Could you print exactly the lines from the one that contains "The width and" to the end of the data, both ends included, and nothing else? Skip the pictures.

[[ Listed records open ]]

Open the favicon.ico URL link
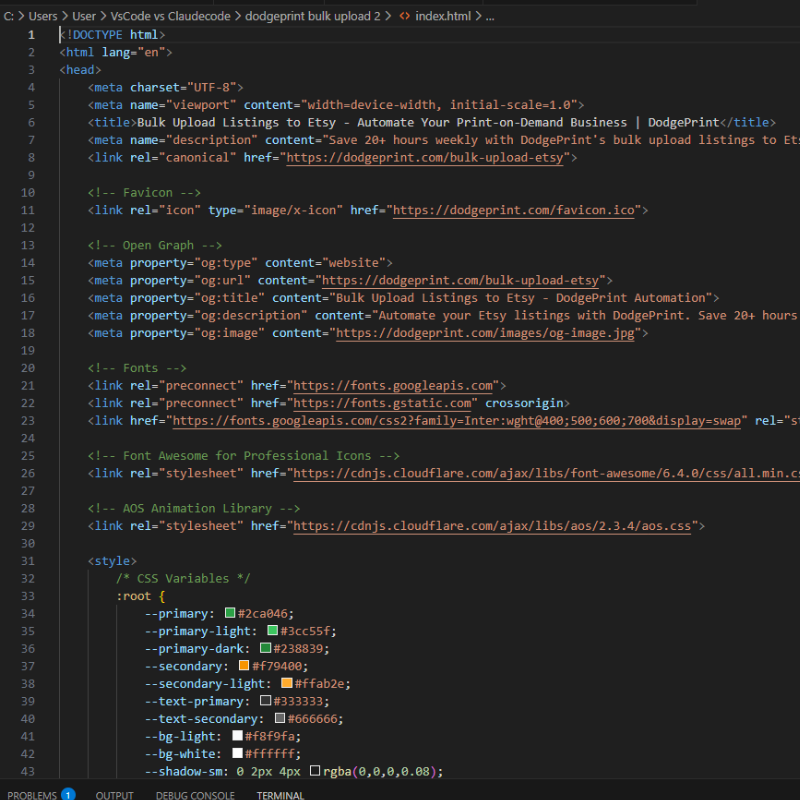 (516, 210)
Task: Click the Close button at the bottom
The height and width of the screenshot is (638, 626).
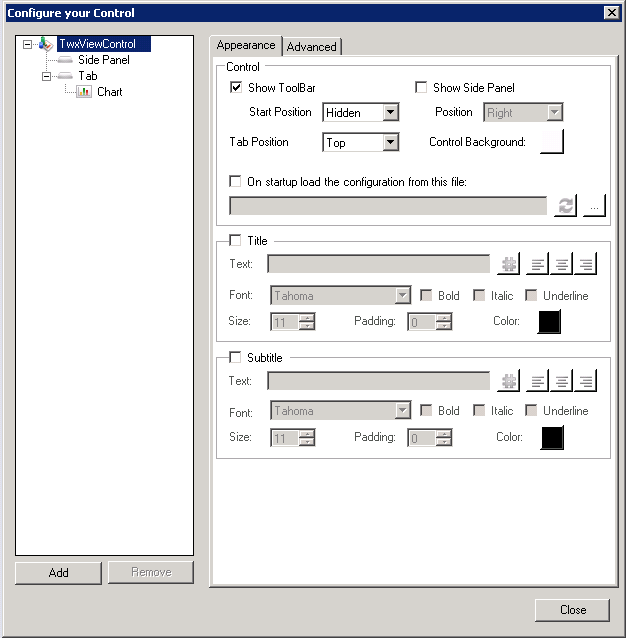Action: tap(572, 610)
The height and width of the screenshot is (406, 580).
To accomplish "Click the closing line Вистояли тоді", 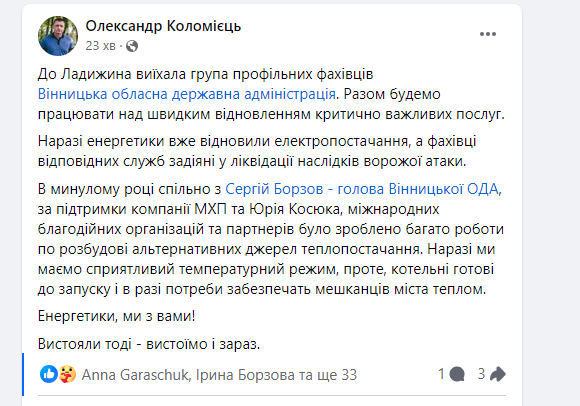I will [x=149, y=344].
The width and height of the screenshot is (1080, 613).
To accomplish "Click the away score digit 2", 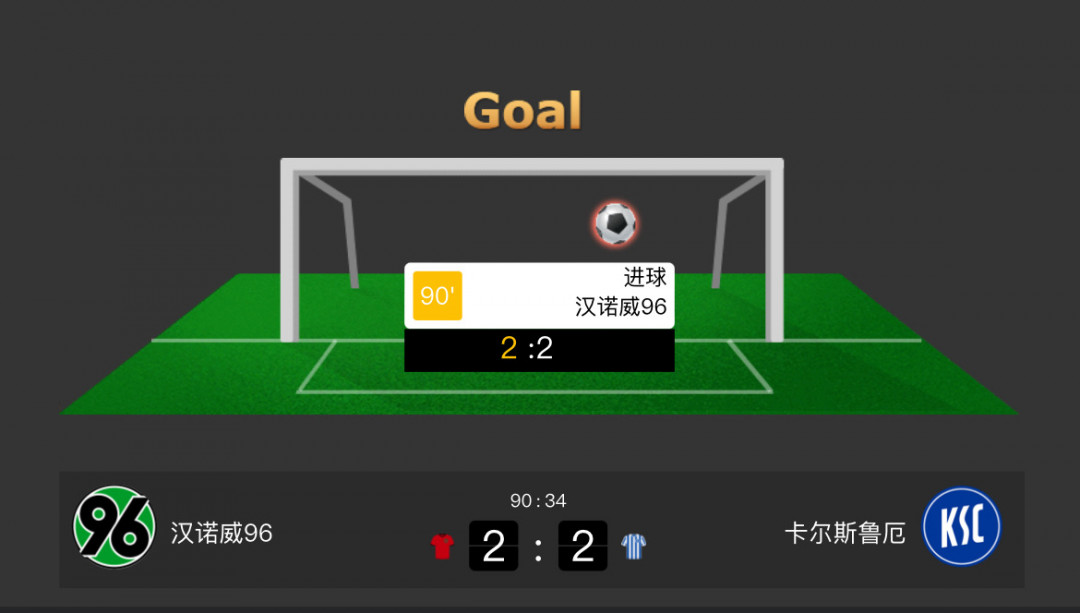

[[ Listed records closed ]]

▶ _Solution to this problem_:
The width and height of the screenshot is (1080, 613).
To accomplish "Click the away score digit 2", 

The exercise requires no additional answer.